‘In this thesis work 3D environments – shaped as inverted pyramids - were fabricated for in-vitro electrophysiology and made available for conventional microelectrode arrays. A reliable platform was realized by combining micro fabrication and micro-fluidics towards a 3D “brain-on-chip”, allowing for drug discovery and study on diseases.
‘The goal was to mimic in-vivo single-cell phenomena taking place within the brain more closely,’ says Bart Schurink. ‘In the here created 3D environments the physiological situation is far more relevant as compared to the environment in a petri dish.’
3D micro-sized culture environments were created, using the design of a silicon sieving structure. This structure consists of numerous anisotropic etched pyramidal shaped pores, to actually enable positioning and culturing of cells. On top of this, a novel hybrid micro bioreactor has been developed, which can be used as an add-on device, to allow for 3D culturing of networks.
‘It is important to create suitable 3D environments for cultured neuronal single cells at both the electrodes and the network on top,’ says Bart. ‘By doing so we are able to monitor their growing processes and their electrical activity.’
Eventually a novel device was invented: the micro-sieve electrode array (µSEA). Here, multiple electrodes were integrated within the 3D pores of the sieving structure, to realize an advanced microelectrode array (MEA). Single cells could be positioned into the 3D environments, and thus on the microelectrodes, by a “sieve-flow” using a cell solution. At the end of the thesis project, the first step towards a brain-on-chip was achieved: to engineer a platform, to allow for single cell and extracellular recordings in a 3D neuronal network.
For the fabrication of the microsieve electrode array device alone, a total of more than two hundred process steps are involved, including various fabrication techniques and skills. Two decisive moments Bart Schurink recalls looking back on his multifarious PhD research work, in which he has spent considerable hours in the Nanolab.
Bart: ‘The cell-positioning sieve contains 900 well-defined openings distributed in a 2x2 mm circular area on a conventional 4” silicon wafer. For fabrication a creative procedure was required. We used challenging techniques currently available, and designed new ones.’

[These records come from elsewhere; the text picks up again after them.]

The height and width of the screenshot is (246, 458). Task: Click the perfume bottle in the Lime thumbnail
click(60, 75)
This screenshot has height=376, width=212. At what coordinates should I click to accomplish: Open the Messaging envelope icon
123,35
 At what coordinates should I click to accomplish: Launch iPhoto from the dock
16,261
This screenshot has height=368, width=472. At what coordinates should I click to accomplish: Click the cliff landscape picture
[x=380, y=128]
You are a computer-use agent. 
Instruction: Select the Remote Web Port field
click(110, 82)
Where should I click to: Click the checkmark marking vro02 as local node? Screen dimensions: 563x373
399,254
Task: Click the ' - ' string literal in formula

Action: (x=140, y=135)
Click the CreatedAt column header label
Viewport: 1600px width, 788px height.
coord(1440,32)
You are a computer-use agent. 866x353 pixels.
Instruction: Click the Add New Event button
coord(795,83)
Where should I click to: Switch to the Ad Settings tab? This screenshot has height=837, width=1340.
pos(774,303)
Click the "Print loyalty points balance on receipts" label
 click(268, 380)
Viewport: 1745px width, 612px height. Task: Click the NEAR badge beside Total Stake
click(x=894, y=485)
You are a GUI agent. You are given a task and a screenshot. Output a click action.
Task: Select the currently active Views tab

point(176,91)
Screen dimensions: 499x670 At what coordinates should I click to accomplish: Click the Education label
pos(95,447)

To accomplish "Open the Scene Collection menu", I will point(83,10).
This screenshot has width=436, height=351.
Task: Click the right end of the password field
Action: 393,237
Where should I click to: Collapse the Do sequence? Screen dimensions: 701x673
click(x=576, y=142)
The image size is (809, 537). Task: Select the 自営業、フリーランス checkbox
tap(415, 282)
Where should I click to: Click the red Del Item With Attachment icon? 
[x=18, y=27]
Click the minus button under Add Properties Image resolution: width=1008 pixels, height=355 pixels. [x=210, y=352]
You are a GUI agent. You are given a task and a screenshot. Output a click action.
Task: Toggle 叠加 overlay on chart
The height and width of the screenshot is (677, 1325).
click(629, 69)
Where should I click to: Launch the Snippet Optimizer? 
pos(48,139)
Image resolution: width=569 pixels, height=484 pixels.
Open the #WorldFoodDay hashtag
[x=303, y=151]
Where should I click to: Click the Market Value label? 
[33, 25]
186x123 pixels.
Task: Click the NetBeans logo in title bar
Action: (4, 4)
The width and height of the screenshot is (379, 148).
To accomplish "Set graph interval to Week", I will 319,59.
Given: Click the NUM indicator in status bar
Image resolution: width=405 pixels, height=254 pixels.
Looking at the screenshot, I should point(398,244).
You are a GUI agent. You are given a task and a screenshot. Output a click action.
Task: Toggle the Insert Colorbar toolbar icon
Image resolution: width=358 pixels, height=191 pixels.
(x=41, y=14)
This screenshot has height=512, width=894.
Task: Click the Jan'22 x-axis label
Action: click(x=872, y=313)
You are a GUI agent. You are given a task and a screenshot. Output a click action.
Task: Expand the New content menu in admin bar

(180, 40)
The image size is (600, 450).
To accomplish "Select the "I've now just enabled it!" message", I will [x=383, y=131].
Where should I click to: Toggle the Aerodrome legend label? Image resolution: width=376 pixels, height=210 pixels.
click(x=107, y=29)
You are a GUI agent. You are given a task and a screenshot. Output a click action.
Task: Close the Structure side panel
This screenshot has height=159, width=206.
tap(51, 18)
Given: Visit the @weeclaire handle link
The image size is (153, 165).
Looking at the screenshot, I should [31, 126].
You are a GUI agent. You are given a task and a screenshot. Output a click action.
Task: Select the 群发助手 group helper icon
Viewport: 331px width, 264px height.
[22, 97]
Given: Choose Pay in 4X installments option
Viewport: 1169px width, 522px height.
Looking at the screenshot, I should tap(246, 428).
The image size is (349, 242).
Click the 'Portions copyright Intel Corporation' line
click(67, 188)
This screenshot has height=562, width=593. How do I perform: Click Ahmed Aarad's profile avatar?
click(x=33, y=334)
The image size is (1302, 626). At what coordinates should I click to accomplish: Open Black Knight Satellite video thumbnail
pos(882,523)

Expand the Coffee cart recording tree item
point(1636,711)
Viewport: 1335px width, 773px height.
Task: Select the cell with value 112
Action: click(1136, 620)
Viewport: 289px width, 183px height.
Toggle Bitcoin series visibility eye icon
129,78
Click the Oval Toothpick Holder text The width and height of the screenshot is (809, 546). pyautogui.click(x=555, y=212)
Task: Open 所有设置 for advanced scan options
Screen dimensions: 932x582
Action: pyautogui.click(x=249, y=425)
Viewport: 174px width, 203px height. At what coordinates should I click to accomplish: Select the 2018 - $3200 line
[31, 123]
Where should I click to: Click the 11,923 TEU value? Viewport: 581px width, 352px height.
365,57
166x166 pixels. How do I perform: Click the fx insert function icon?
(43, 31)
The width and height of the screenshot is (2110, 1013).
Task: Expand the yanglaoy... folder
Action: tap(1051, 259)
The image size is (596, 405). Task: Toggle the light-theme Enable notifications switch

For example, patterning and electrically isolating the electrical layer present in the 3D sieve pores and planar surface simultaneously, required accurate etching steps under complex circumstances.
Bart stresses the creative input from the experienced technicians of the Mesoscale Chemical Systems (MCS) Group.
‘By applying the work of Erwin Berenschot, the so-called corner lithography was introduced,’ says Bart. ‘The idea arose to add octagonal structures – to be sacrificed later – onto the membrane sieve structure, to correct for etch non-uniformities. This appeared to be the key towards creating the much needed uniform pores and pore openings. The whole fabrication process was based on wet-etching and LPCVD (low pressure chemical vapour deposition), leading to standardized and fairly cheap fabrication procedures after up-scaling.’
Bart: ‘Without the expertise and experience of the MCS technicians, colleagues and MESA+ staff members, the final µSEA would have been unfeasible. Also the presence of the Biomedical Signals and Systems (BSS) Group, from Mira, was beneficial to our research. Thanks to their technician Gerco Hassink, primary brain cells were isolated directly from laboratory rats, for testing our device’
The work of Bart will be continued in an ERC grant project by his co-promotor dr. Regina Luttge, now an associate professor at the department of Mechanical Engineering at the Technical University in Eindhoven.
‘My PhD project was financially made possible by Regina Luttge’s European Research Council (ERC) starter grant,’ Bart says. ‘I am happy the next ERC grant can support a continuation of this promising project. Collaboration with Philips Innovation Service is included in this follow-up project, to see if high through-put fabrication techniques can be realized. Then devices can be tested in larger quantities and under various circumstances. This could be a first step towards commercialization.’
Future R&D job
Bart has acquired advanced knowledge in the field of micro and nano fabrication techniques, in addition to his primary education in biomedical engineering.
Bart: ‘The real challenge is to combine fabrication techniques and biomedical engineering processes. In my future job I hope to contribute in a creative manner to further integrate these areas of research, be it as a post-doc at the University of Twente or at a (start-up) company. Several are set up in the Netherlands at this present time on this topic, predominately in the western and southern parts of the country but also beginning to pop up here in Twente.’